Netanyahu Diseret ke Pengadilan Tel Aviv, Terancam Dipenjara Gegara Kasus Korupsi
PM Netanyahu untuk pertama kalinya akan menjalani sidang di Pengadilan Tel Aviv atas tiga dakwaan yakni penipuan, melanggar kepercayaan serta suap
Penulis: Namira Yunia Lestanti
Editor: Whiesa Daniswara
TRIBUNNEWS.COM - Perdana Menteri (PM) Israel Benjamin Netanyahu untuk pertama kalinya akan menjalani sidang di Pengadilan Tel Aviv atas dugaan kasus korupsi yang menjeratnya.
Kemunculan perdana Netanyahu terjadi setelah pengadilan memaksanya hadir di ruang sidang hari ini, Selasa (10/12/2024) meskipun ia sedang memimpin perang.
“Perdana Menteri Israel Benjamin Netanyahu akan memberikan kesaksian di pengadilan pada hari Selasa, menghadapi tuduhan dalam tiga kasus terpisah,” kata Kementerian Kehakiman Pengadilan Tel Aviv.
Ini adalah pertama kalinya Netanyahu akan bersaksi dalam persidangan, yang dimulai pada bulan Mei 2020.
Netanyahu diwajibkan datang ke pengadilan setelah para hakim menolak permintaan kabinet Israel atas penangguhan sidang Netanyahu.
Menteri radikal sayap kanan menjelaskan kehadiran Netanyahu di pengadilan bisa merugikan kepentingan nasional Israel lantaran situasi keamanan negara saat ini memanas akibat perang.
Namun pengadilan menolak semua permintaan para menteri.
Bulan lalu, pengadilan juga menolak permintaan untuk menunda sidang kesaksian Netanyahu untuk jangka waktu 10 pekan di tengah berlangsung di Gaza dan Lebanon.
Netanyahu Didakwa 3 Kasus
Menurut laporan APNews, Netanyahu nantinya akan memberikan kesaksian tiga kali seminggu atas dakwaan 3 kasus.
Pertama, Netanyahu didakwa melakukan penipuan, melanggar kepercayaan, dan juga terjerat kasus suap.
Baca juga: Netanyahu Meminta untuk Menunda Persidangan Kasus Korupsi Dirinya karena Situasi di Suriah
Dalam kasus itu, Netanyahu dan istrinya didakwa menerima hadiah sekitar 300.000 dolar AS atau setara dengan Rp 4,7 miliar selama periode tahun 2007-2016.
Dalam kasus dakwaan itu, salah satu wartawan bernama Hefets dihadirkan sebagai saksi utama yang kemudian memberatkan status Netanyahu.
Akan tetapi kesaksian dari Hefetz tertunda selama sepekan setelah pengacara Netanyahu meminta waktu untuk meninjau barang bukti baru.
Kasus kedua Netanyahu dituding mengatur salah satu liputan di sebuah surat kabar besar yang ada Israel, Yedioth Ahronoth, milik Arnon Mozes.
Netanyahu memaksa Yedioth Ahronoth untuk membuat berita yang bernilai positif dengan imbalan berupa promosi dari undang-undang yang akan merugikan musuh utama surat kabar tersebut.
Kasus ketiga Netanyahu diduga melakukan penyuapan dengan CEO Bezeq Telecom Israel, Shaul Elovitch.
Selain punya saham terbesar di Bezeq, Elovitch juga memiliki situs media online terkenal, Walla.
Netanyahu diduga meminta Elovitch melalui portal media Walla untuk membuat liputan tentang PM Israel sesuai permintaan.
Sebagai imbalan, Netanyahu memberikan regulasi yang membuka jalan mulus bagi Elovitch untuk memenangkan kesepakatan bisnis sebesar Rp 7,8 triliun.

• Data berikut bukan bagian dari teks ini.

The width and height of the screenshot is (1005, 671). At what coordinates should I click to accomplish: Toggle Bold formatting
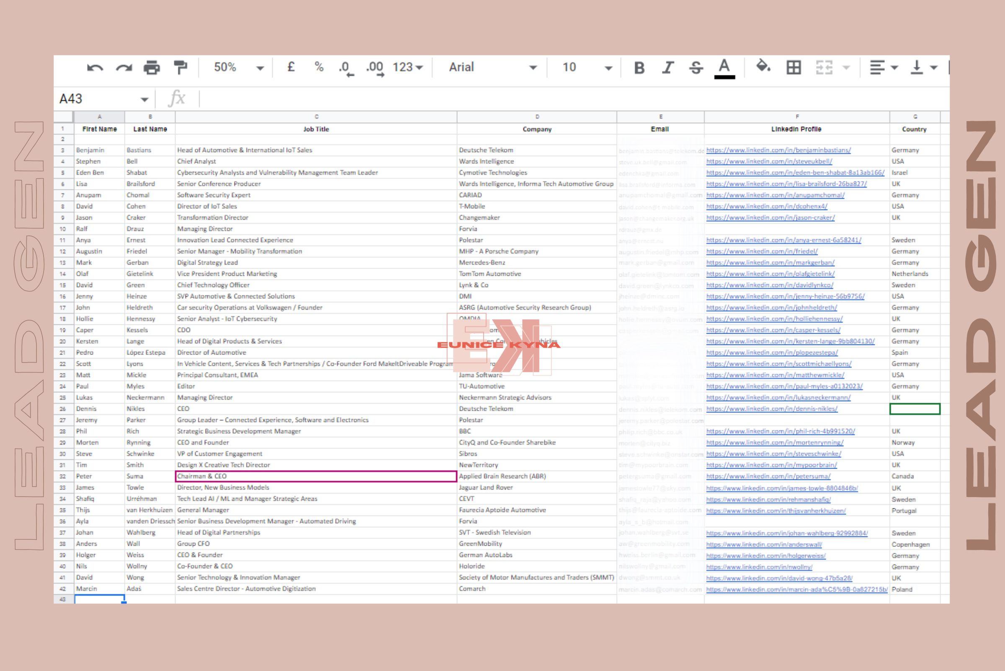[x=639, y=68]
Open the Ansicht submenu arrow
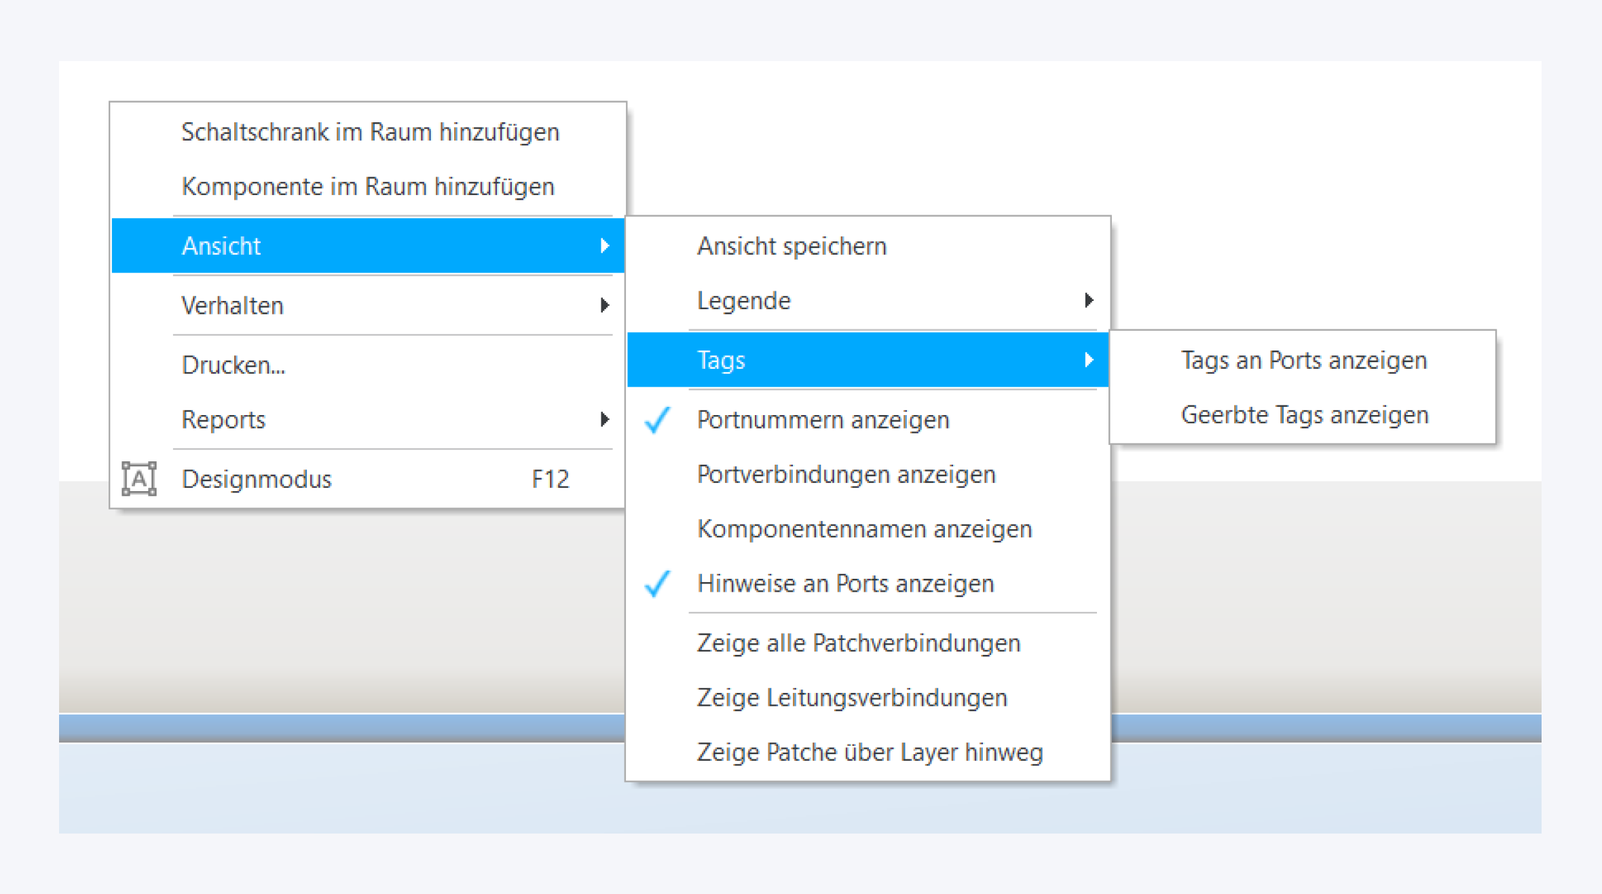The height and width of the screenshot is (894, 1602). coord(604,245)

Dakwaan ini disebut kasus 4000.
Meski persidangan Netanyahu baru akan, namun jika terbukti bersalah kasus tersebut akan diseret naik ke Mahkamah Agung dan Netanyahu terancam dijatuhi hukuman penjara dinegaranya sendiri.
Netanyahu Buka Suara
Merespon dakwaan yang menjerat dirinya, Netanyahu dengan tegas membantah melakukan dakwaan tersebut.
Ia menyatakan kemarahannya atas perlakuan terhadap para saksi selama penyelidikan, Netanyahu beretorika bahwa sidang ini digelar hanya untuk mengancam demokrasi.
"Ancaman nyata terhadap demokrasi di Israel tidak ditimbulkan oleh wakil-wakil masyarakat yang terpilih, namun oleh beberapa aparat penegak hukum yang menolak menerima pilihan pemilih dan mencoba melakukan kudeta dengan investigasi politik yang gila dan tidak dapat diterima dalam kondisi apapun di demokrasi," katanya Netanyahu dalam sebuah pernyataan.